When it comes to labels on food, there's no agreed upon wording to let consumers know when to toss packaged grocery items. Public confusion over how long they can keep and safely eat products is part of the reason Americans throw away roughly a third of their food -- about $161 billion worth -- each year.
Compounding the uncertainty for consumers about when to toss food is the array of descriptions producers use to signal a product's shelf life. Those include "use by," "sell by," "freeze by," "best if used before" and "expires on," leaving the public unclear on the safety of products and causing lots of perfectly fine food to get tossed.
[...] Looking to stem the tide of still-edible food that ends of in landfills, the FDA is backing a voluntary industry effort to standardize the "best if used by" wording on packaged food, saying it should curb consumer confusion thought to contribute to about 20% of food wasted in U.S. homes.
[...] Still, the FDA's guidance may not go far in clearing up the public's misunderstanding about labels, observers said.
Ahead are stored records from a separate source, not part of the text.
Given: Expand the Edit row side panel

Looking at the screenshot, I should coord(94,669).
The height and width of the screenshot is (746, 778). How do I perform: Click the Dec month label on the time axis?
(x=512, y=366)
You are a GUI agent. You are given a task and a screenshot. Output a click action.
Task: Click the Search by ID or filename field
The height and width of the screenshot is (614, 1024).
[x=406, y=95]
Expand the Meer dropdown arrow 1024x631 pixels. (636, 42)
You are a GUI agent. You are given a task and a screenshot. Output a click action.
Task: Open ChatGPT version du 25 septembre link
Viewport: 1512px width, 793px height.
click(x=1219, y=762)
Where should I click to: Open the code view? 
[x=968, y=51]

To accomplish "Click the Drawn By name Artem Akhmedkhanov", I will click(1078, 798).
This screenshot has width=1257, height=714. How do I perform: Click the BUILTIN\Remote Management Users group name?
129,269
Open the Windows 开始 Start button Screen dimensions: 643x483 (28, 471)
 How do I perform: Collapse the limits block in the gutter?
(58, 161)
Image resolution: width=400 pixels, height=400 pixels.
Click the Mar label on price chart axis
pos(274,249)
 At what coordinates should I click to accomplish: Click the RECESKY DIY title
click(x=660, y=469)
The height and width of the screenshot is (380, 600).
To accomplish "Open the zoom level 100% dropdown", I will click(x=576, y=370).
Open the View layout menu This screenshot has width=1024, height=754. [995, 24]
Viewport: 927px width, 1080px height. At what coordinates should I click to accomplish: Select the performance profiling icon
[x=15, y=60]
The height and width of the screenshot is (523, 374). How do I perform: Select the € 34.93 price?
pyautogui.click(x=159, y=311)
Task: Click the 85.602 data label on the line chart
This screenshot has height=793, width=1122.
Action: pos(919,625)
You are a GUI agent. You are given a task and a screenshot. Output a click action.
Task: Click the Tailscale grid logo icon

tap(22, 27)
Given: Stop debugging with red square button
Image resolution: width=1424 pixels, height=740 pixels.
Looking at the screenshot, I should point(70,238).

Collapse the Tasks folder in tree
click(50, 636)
For one, the labeling only applies to food quality, not its safety.
[...] The [Grocery Manufacturers Association] and the Food Marketing Institute in January 2017 recommended making the phrase uniform, along with use of the "use by" phrase to indicate when food should no longer be eaten for safety reasons. In a letter to the food industry, the FDA said it would not address the latter phrase "at this time."
Predicting when food is past its prime is an inexact science, according to Kevin Smith, senior advisor for food safety in the FDA's Center for Food Safety and Applied Nutrition. He said consumers should regularly examine food in their kitchen cabinets or pantries that have passed their "best if used by" dates, and throw out if they've noticeably changed in color, consistency or texture.
"Food is much safer than it was a few decades ago, largely because of refrigeration and dramatically improved manufacturing processes. But to really address the problem with food waste, the FDA should tell people something more meaningful than open it, look at it, smell it, and if it seems OK, eat away, otherwise, toss," Steinzor added.
The FDA should instead define when foods become risky to eat based on shelf life and require those dates be disclosed, she said.
(Score: 3, Informative) by kazzie on Saturday May 25 2019, @08:42PM (9 children)
This approach (or a very similar one) is already in use in the UK:
See https://www.food.gov.uk/safety-hygiene/best-before-and-use-by-dates [food.gov.uk]
(Score: 2) by kazzie on Saturday May 25 2019, @08:46PM (3 children)
I should add that, even with this firm advice on "Use By" dates, I still use my own judgement on things. My fridge is cold enough that milk can still be fine a week after its Use By date.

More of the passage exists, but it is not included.